For recombinant Prochlorococcus NDK specifically, testing multiple purification approaches in parallel and assessing both protein yield and specific activity would be advisable to determine the optimal protocol.

How can you verify the functional integrity of purified recombinant Prochlorococcus NDK?

Verifying the functional integrity of purified recombinant Prochlorococcus NDK involves multiple complementary approaches:

• Enzymatic activity assays: The most direct verification comes from activity assays. Standard NDK activity can be measured through:

  • Coupled enzyme assays where NDK-generated ATP is used by hexokinase to phosphorylate glucose, with subsequent NADPH generation by glucose-6-phosphate dehydrogenase measured spectrophotometrically at 340 nm

  • Direct measurement of nucleotide conversion by HPLC

  • Luminescence-based assays where NDK-generated ATP is measured using luciferase

• Structural verification:

  • Circular dichroism (CD) spectroscopy to confirm proper secondary structure

  • Size exclusion chromatography to verify the expected oligomeric state

  • Dynamic light scattering to assess homogeneity and absence of aggregation

  • Thermal shift assays to evaluate protein stability

• Metal content analysis:

  • Inductively coupled plasma mass spectrometry (ICP-MS) to quantify bound metal ions

  • Activity assays in the presence of various metal ions to determine cofactor preferences

• Substrate specificity profiling:

  • Kinetic analysis with various nucleotide substrates to establish the enzyme's substrate preference profile

  • Comparison with NDK enzymes from related organisms to identify unique features of the Prochlorococcus enzyme

The functional verification should include comparisons with predicted properties based on sequence analysis and homology to well-characterized NDKs from other organisms, with particular attention to features that might reflect adaptation to Prochlorococcus' marine environment.
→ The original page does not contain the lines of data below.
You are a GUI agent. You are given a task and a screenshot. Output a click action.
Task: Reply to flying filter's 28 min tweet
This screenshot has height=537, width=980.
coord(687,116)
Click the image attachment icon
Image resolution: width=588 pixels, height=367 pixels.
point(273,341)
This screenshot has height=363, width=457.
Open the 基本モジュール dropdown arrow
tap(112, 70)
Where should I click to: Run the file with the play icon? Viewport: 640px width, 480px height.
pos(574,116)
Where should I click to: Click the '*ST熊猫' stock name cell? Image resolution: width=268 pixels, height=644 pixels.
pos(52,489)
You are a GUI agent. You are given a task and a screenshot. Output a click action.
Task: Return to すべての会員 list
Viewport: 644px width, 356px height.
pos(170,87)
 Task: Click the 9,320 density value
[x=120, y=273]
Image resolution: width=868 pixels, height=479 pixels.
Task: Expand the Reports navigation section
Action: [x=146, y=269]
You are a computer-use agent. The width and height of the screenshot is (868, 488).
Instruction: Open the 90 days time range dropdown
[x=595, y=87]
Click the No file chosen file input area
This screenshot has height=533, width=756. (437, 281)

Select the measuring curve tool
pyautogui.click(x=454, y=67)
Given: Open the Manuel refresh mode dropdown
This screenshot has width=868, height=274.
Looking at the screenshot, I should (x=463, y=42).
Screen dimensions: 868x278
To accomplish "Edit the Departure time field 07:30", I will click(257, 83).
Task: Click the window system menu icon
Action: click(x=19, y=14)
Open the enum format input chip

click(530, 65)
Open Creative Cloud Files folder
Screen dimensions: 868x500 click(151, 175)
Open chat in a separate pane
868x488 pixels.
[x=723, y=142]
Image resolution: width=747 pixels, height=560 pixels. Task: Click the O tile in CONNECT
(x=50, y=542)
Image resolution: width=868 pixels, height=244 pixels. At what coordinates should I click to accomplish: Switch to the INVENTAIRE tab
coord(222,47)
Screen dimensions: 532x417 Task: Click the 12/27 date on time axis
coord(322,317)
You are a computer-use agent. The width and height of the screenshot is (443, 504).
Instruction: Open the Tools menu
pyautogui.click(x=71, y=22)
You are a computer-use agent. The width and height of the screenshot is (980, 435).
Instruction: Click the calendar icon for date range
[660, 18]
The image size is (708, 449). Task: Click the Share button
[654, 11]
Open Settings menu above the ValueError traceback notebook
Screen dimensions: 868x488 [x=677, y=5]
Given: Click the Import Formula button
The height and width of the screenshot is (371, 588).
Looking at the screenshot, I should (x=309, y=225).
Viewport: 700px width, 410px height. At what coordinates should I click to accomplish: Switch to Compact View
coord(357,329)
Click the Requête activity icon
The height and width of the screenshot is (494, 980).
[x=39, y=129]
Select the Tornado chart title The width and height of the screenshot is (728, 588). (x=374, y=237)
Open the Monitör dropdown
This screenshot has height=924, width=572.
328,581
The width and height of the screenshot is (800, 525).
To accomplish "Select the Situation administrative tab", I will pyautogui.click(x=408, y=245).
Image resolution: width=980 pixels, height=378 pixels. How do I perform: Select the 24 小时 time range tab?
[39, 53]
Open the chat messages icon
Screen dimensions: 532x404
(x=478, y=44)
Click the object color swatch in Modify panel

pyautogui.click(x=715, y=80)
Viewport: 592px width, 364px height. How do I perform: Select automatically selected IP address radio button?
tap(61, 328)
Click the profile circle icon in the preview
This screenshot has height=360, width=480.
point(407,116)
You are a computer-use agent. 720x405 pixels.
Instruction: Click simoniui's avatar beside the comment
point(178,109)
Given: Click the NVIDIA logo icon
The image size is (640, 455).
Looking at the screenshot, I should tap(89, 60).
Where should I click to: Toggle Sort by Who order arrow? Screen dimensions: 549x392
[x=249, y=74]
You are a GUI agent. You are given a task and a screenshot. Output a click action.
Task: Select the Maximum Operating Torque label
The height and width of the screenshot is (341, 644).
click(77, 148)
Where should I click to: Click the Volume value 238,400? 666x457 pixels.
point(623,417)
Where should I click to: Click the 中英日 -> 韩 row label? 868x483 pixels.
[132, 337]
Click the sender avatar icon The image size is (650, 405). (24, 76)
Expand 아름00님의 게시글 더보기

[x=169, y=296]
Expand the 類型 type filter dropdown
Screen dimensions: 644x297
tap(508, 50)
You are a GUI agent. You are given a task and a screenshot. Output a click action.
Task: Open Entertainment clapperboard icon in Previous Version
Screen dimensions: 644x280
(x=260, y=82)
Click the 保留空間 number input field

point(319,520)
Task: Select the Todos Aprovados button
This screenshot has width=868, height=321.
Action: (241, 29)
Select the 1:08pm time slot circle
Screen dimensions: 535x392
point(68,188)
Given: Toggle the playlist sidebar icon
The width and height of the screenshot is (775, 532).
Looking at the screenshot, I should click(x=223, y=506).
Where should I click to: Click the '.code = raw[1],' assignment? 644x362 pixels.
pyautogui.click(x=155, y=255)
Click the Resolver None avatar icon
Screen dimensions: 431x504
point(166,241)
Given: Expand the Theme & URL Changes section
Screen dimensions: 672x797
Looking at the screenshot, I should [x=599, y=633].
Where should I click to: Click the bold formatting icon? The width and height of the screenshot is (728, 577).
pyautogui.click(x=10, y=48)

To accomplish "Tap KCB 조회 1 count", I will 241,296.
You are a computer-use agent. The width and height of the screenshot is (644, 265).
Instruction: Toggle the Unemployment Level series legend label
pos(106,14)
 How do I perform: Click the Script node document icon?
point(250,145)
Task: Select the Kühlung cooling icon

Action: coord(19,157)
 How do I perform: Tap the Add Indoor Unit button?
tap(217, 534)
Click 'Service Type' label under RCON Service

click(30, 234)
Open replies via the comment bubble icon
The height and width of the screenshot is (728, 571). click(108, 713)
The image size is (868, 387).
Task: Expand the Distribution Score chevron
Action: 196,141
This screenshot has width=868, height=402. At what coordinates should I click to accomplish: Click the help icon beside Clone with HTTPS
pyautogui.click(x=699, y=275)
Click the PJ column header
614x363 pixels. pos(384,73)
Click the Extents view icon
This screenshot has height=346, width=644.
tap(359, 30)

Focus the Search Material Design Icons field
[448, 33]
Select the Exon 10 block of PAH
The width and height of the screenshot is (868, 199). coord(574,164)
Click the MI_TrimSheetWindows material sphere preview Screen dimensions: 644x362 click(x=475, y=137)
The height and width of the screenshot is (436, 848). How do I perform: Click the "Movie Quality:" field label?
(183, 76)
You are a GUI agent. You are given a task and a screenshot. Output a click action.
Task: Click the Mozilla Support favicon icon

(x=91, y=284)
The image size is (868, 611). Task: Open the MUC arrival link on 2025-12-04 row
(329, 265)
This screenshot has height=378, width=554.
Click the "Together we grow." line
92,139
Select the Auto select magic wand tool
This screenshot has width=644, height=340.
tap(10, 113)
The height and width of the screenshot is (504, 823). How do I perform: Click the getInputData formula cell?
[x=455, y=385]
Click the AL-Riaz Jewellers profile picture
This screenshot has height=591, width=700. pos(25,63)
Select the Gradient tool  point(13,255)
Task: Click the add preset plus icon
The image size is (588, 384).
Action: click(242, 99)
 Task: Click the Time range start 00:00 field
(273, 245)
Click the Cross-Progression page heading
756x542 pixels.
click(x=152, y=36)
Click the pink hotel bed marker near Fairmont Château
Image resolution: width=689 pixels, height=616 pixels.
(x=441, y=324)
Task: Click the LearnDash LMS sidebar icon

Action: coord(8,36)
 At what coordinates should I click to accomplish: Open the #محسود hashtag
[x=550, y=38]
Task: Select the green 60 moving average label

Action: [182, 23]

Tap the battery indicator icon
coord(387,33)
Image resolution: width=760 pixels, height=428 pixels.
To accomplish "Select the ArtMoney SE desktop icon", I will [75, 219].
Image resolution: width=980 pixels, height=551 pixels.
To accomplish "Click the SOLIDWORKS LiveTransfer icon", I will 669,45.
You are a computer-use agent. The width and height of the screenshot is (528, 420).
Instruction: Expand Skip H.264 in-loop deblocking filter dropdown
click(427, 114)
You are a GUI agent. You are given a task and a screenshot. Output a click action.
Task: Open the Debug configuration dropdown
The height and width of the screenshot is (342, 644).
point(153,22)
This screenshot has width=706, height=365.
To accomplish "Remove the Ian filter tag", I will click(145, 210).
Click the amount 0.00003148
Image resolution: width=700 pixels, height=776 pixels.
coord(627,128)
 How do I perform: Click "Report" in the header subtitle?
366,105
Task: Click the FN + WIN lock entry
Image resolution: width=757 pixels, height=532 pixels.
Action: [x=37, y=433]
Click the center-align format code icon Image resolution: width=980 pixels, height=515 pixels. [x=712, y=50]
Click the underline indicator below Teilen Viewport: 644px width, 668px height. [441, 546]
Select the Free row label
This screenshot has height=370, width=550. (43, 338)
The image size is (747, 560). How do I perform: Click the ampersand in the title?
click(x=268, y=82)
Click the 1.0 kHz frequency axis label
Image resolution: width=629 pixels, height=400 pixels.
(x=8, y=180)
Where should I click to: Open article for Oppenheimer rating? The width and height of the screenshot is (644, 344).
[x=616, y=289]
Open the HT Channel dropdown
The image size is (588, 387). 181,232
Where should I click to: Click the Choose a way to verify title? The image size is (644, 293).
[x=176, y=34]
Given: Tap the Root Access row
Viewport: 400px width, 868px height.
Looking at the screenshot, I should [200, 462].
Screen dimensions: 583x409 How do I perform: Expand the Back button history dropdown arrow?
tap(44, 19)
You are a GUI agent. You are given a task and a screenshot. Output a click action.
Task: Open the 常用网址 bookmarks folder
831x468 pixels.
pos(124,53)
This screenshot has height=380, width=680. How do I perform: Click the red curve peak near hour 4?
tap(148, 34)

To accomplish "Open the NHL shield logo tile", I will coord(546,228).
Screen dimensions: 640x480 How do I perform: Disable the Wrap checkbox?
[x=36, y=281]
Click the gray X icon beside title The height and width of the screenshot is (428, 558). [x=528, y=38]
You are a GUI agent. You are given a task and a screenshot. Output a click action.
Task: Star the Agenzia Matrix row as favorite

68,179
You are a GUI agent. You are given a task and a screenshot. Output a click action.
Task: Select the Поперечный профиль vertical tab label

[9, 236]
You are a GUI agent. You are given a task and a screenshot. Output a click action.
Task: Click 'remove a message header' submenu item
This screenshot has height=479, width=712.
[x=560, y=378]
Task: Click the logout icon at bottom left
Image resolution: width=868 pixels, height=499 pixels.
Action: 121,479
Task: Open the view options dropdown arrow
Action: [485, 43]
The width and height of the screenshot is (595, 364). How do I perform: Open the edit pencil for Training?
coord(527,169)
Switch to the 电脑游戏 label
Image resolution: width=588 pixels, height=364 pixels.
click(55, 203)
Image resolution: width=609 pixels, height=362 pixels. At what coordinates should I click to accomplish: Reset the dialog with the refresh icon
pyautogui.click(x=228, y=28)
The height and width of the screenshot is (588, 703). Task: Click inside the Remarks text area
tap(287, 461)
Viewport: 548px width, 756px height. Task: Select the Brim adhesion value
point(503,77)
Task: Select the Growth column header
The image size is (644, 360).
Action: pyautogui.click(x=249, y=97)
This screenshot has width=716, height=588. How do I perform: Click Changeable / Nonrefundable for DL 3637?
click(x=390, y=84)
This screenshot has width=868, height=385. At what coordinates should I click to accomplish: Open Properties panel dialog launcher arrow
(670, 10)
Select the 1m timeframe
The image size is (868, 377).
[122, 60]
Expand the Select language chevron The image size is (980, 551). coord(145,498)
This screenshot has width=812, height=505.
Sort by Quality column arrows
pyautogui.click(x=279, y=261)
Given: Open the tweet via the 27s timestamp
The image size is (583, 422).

How can recombinant Prochlorococcus NDK be used to study marine ecosystem adaptation?

Recombinant Prochlorococcus NDK serves as a valuable tool for investigating adaptation to marine environments through several experimental approaches:

• Comparative biochemistry: By characterizing the kinetic parameters, substrate specificity, and metal dependence of Prochlorococcus NDK and comparing these properties to NDKs from organisms in different ecological niches, researchers can identify adaptations specific to oligotrophic marine environments. For example, Prochlorococcus NDK might exhibit higher catalytic efficiency at lower substrate concentrations, reflecting adaptation to nutrient-limited conditions.

• Environmental response studies: Examining how the activity and stability of Prochlorococcus NDK respond to variables like temperature, salinity, pH, and pressure can provide insights into biochemical adaptations to marine conditions. This is particularly relevant given Prochlorococcus' presence across a depth range from the surface to 200 meters , exposing it to varying environmental conditions.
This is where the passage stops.